Arts Marketing, the blog of Chad Bauman, director of communications at Arena Stage and always a must-read, is posting some inconvenient truths about the demographic challenges facing live theater. (“Demographic challenges” is the euphemism for “fewer young folks are attending the theater and the average age is rising faster than the federal deficit.”)
First, I recommend CFR readers check the post out in full. But one aspect particularly intrigued me. The title is “The Truth About Attracting Younger Audiences,” and Bauman briskly contextualizes his discussion in terms of the four marketing Ps: product, price, place and promotion. It’s all about debunking received wisdom:
“If your core artistic product is not appealing to younger audiences, then you will almost assuredly fail to get them to fully engage with your organization.”
“…many younger audience members have money, and are not as price sensitive as some of us assume…”

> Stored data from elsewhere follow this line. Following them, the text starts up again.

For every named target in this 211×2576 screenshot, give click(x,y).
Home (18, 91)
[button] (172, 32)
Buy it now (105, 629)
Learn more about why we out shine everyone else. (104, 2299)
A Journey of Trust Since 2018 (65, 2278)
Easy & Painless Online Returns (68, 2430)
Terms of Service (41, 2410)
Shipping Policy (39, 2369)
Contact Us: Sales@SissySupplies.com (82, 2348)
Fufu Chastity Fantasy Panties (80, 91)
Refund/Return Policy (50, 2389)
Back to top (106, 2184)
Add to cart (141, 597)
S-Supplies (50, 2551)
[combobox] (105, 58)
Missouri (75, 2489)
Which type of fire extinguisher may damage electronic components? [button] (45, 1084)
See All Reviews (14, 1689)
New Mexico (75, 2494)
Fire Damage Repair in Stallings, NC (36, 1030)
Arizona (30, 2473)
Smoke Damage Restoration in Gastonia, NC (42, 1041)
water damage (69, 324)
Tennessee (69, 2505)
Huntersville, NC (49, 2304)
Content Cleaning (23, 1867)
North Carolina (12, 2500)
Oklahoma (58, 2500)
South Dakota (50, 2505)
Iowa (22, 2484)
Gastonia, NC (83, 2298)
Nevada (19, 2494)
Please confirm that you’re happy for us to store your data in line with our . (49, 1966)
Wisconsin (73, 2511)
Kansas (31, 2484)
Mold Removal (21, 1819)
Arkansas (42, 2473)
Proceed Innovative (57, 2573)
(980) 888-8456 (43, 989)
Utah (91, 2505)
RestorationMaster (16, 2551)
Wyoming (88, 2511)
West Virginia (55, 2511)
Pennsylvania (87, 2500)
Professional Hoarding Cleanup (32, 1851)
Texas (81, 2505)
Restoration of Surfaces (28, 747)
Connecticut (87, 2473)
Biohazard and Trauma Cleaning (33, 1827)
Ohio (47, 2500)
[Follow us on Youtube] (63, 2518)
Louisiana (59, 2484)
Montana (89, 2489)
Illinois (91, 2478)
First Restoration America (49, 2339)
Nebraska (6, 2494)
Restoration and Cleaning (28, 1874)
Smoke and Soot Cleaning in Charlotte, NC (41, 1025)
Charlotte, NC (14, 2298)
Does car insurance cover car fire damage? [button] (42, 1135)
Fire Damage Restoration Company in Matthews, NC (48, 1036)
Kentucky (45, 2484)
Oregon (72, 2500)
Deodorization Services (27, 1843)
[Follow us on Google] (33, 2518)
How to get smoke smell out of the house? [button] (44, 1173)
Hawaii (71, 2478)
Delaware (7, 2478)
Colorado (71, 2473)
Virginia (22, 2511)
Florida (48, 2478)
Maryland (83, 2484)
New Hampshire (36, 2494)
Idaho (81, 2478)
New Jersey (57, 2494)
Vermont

“Video + Facebook + Podcasts does not automatically = younger audiences. You should think of new media tools as just a means of communicating. Nothing more, nothing less.”
But he really touches the third rail when he alludes to the holy grail of etiquette:
…we should be asking ourselves if our institutions are welcoming to younger audiences. Churches and theaters are both struggling to attract younger members, and I believe are failing for many of the same reasons. Things to ponder: 1) what is the average age of your ushers? if they are the first people to welcome your audience, would someone in their 20s be welcomed by a peer or by someone that could be their grandparent? 2) Gen X’ers can barely remember a life without computers. Millenials have never been without the Internet. Yet we expect audiences to disconnect and remain in a dome of silence when they are at our institutions….
So here’s the question: What is Arena Stage specifically doing, offering or permitting in the realm of welcoming younger audiences? What is the average age of an Arena Stage usher? Must Arena Stage audiences remain in a “dome of silence” when they attend performances? Should they, for example, be allowed to quietly tweet?
To be clear, I’m not criticizing Bauman at all. He’s really quite right. But is Arena Stage leading the way? A case study, I think, would be extremely welcome by the regional theater marketing and PR communities.